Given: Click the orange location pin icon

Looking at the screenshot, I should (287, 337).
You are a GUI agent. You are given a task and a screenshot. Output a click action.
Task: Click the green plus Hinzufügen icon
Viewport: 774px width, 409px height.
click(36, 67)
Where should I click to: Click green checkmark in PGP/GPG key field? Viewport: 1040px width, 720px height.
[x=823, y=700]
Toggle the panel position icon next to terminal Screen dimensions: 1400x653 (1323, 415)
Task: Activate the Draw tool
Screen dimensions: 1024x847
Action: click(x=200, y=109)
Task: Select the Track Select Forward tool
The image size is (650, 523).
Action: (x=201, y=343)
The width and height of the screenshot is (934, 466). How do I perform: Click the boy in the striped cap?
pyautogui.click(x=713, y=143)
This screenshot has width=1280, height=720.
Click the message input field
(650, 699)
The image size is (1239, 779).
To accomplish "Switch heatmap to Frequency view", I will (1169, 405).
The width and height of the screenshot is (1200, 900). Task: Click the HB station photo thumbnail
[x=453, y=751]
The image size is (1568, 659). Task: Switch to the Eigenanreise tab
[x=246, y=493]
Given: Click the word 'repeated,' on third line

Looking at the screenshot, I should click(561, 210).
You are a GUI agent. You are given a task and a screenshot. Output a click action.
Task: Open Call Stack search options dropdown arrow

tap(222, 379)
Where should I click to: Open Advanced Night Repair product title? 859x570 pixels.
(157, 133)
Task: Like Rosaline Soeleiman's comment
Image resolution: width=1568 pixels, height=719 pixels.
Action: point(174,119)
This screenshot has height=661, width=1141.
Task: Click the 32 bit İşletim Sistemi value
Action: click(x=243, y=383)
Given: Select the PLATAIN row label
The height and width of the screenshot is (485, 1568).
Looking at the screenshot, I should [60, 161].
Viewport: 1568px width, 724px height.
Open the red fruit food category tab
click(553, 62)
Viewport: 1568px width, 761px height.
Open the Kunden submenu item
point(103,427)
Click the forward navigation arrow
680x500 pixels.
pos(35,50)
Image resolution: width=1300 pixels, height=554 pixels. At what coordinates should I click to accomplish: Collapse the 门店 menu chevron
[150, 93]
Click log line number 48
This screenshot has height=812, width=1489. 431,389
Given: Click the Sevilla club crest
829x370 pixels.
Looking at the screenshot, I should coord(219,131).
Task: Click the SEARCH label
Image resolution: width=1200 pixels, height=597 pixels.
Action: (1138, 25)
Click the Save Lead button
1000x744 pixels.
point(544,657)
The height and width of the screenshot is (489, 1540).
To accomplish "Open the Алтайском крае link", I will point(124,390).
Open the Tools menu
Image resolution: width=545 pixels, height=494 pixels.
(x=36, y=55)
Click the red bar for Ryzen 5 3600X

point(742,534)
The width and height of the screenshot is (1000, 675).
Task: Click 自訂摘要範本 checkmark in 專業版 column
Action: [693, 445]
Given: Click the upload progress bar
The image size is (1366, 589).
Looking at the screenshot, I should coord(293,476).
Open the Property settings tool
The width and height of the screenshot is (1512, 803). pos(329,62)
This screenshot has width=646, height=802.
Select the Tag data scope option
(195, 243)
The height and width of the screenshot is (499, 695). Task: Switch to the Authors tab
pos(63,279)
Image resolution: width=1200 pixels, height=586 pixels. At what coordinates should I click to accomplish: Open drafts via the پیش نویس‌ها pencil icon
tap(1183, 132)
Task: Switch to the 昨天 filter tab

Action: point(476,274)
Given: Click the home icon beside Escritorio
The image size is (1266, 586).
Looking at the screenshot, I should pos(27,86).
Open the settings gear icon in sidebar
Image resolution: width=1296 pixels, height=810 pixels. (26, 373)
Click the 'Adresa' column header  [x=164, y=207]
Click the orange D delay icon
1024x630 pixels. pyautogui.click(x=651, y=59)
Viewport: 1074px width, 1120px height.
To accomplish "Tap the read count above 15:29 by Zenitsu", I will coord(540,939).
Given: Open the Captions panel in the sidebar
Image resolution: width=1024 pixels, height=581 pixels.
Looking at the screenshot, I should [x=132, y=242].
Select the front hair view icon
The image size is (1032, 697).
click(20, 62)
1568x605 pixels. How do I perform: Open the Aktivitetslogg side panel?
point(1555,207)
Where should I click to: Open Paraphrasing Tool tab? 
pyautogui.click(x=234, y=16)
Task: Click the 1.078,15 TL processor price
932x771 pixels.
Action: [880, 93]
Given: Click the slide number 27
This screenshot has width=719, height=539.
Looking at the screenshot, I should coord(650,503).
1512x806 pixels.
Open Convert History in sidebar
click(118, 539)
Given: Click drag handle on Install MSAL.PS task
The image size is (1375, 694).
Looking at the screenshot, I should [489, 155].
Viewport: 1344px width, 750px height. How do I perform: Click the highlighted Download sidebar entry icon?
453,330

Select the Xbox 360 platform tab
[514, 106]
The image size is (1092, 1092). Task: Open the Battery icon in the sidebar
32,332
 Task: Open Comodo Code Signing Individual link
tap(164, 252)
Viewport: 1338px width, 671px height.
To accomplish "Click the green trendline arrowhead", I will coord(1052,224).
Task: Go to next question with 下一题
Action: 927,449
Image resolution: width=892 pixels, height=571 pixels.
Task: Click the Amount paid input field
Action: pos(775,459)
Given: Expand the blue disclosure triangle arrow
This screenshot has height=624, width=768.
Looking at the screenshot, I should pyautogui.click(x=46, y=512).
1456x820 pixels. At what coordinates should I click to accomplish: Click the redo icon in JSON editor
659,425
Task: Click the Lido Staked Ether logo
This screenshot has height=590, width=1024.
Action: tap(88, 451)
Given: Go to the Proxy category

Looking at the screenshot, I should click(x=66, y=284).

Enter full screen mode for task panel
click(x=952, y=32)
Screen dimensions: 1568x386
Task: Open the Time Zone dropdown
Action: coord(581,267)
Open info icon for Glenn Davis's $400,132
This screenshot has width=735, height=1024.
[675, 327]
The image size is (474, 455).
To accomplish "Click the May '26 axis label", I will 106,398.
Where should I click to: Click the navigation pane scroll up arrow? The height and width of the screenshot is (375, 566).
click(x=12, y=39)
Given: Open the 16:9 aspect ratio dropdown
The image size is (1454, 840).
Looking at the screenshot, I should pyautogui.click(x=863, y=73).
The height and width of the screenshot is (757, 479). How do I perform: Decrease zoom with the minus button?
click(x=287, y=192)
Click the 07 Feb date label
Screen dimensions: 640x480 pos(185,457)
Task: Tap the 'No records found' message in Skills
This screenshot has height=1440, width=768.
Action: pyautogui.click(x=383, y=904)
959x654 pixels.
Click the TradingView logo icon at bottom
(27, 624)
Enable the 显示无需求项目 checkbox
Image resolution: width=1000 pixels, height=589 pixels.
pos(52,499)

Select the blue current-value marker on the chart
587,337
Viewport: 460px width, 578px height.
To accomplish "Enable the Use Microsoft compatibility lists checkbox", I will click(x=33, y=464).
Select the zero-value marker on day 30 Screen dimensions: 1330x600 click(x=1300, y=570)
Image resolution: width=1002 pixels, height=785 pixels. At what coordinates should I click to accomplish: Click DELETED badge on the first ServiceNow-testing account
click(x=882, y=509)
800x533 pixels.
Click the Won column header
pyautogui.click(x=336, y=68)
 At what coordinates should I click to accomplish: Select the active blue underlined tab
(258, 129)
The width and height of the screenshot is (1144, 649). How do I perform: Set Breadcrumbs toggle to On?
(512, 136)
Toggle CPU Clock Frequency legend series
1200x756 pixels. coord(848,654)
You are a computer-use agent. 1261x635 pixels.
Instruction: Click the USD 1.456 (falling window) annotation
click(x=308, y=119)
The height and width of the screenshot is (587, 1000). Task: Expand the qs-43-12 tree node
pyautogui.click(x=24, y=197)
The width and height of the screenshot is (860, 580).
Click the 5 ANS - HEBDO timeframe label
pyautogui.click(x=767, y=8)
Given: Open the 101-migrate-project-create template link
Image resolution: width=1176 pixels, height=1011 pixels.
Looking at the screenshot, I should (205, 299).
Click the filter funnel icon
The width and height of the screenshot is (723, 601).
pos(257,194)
------------------------------------------------------------------------
Pull out every line of the records above that contains the word "Enable".

> **Task response**:
Enable the 显示无需求项目 checkbox
To accomplish "Enable the Use Microsoft compatibility lists checkbox", I will click(x=33, y=464).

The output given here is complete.